El presidente de Estados Unidos, Donald Trump, ha anunciado, tras una llamada con la interina venezolana Delcy Rodríguez, que ha dado órdenes a los funcionarios estadounidenses para reabrir el espacio aéreo de Venezuela a los viajes comerciales antes del final del jueves.
Los vuelos entre los dos países levabam suspendidos desde el 2019. El pasado noviembre, el republicano anunció el cierre “completo” del espacio aéreo, en antelación a posibles ataques, como el que llegó el 3 de enero, cuando EE.UU. bombardeó el país y capturó al presidente Nicolás Maduro.
“Acabo de hablar con la presidenta de Venezuela, le informé que vamos a abrir todo el espacio aéreo comercial sobre Venezuela. Muy pronto, los ciudadanos estadounidenses podrán ir a Venezuela, y estarán seguros allí”, ha explicado al comienzo de su reunión mensual de gabinete en la Casa Blanca.
La medida busca facilitar el retorno de exiliados y otros inmigrantes, así como la entrada de inversores petroleros
Esta decisión se enmarca en el nuevo escenario de colaboración del gobierno de Rodríguez, que según Trump está cumpliendo con todas las exigencias del gobierno americano, incluida la entrega de petróleo y el permiso de entrada de las petroleras estadounidenses, que ya están “explorando y eligiendo sus ubicaciones en Venezuela”, ha afirmado el presidente.

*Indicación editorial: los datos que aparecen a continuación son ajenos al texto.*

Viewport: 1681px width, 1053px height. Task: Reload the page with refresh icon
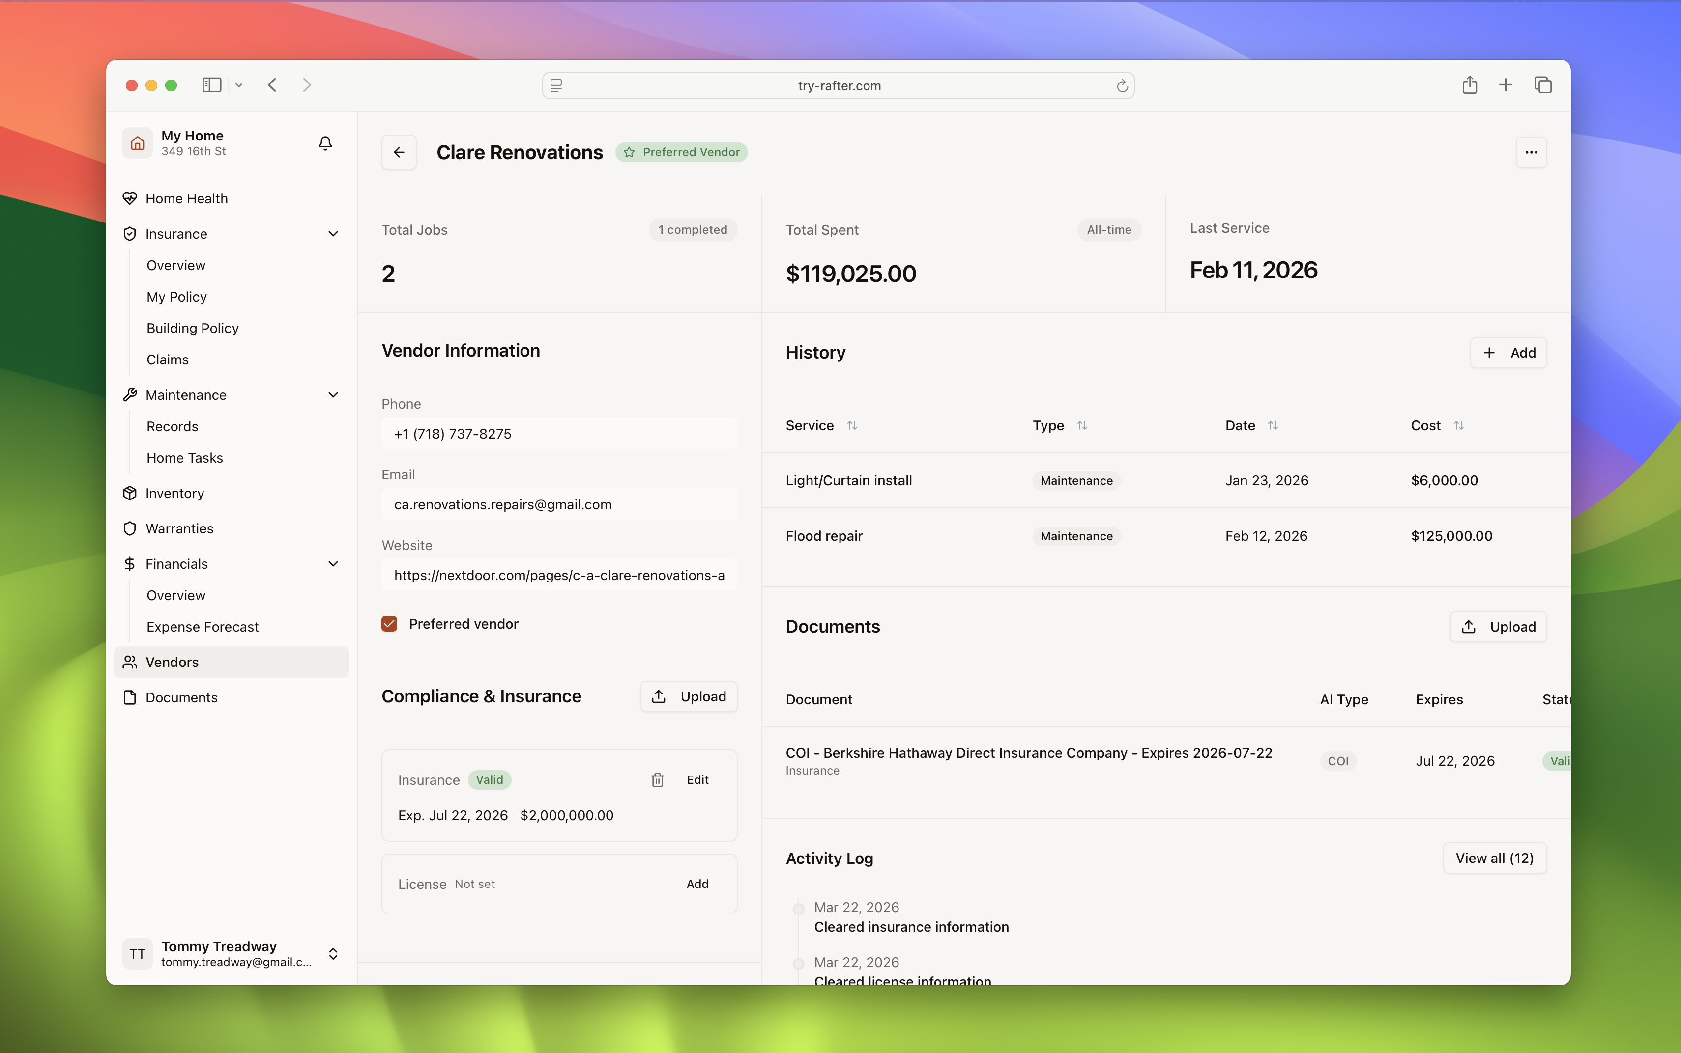pos(1121,86)
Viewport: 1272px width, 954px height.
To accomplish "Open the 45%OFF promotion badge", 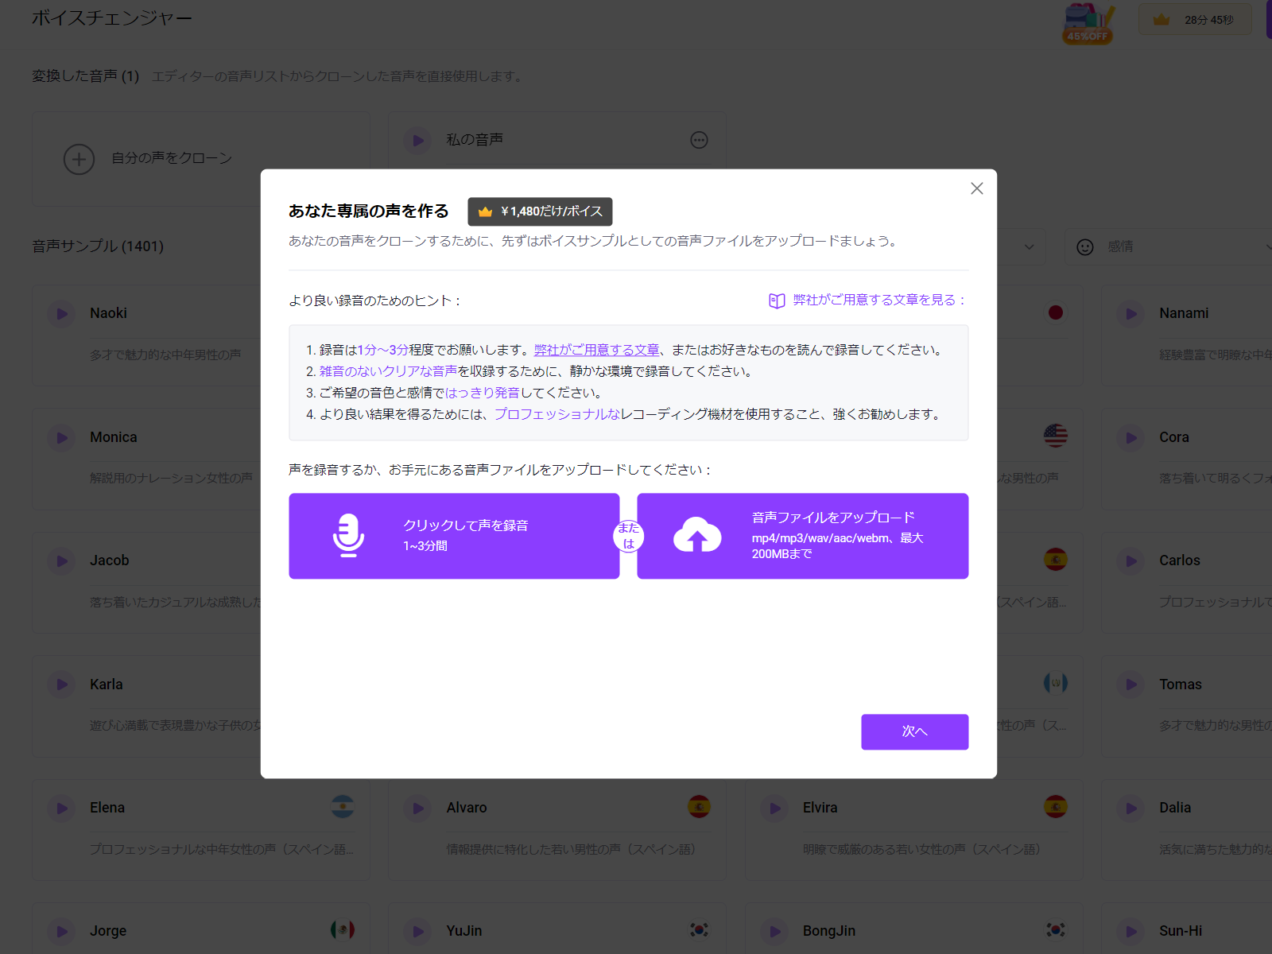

Ante la advertencia lanzada por la Administración Federal de Aviación (FAA) de EE.UU. en noviembre, la mayoría de las aerolíneas optaron por suspender sus vuelos al país, por el riesgo que suponía una posible intervención armada para pasajeros y tripulaciones. Venezuela reaccionó revocando los derechos de operación a seis aerolíneas internacionales que suspendieron sus vuelos, entre ellas Iberia, TAP, Avianca, Latam Colombia, Turkish Airlines y Gol, lo que redujo aún más la conectividad con la nación caribeña.
Tras el anuncio de este jueves, las aerolíneas comenzarán a reanudar los vuelos progresivamente, aunque la FAA tendrá que realizar evaluaciones previas, por lo que es probable que los aviones tarden meses en conectar los dos países.
La estadounidense American Airlines, que comenzó a operar en Venezuela en 1987 y hasta la suspensión fue la mayor aerolínea estadounidense en el país, ha sido la primera en anunciar que planea reanudar sus operaciones en el país, poco después de las declaraciones de Trump. La compañía ha asegurado que los vuelos proporcionarán oportunidades para viajes de negocios, de ocio y humanitarios a la región.
La medida busca facilitar el regreso de inmigrantes venezolanos exiliados en EE.UU., así como de ciudadanos con ese origen que llevan años sin viajar al país debido a la dictadura de Maduro. “Hay gente que quiere regresar y otros que quieren volver de visita, y van a poder hacerlo”, ha celebrado Trump.
Sin embargo, oficialmente EE.UU. sigue calificando Venezuela como un destino de alto riesgo, por lo que recomienda a sus ciudadanos que no viajen al país, pues podrían correr el riesgo de ser detenidos o secuestrados. De todos modos, el presidente Trump ha insistido en que Venezuela es un país “seguro” ahora que está bajo la tutela de la Casa Blanca.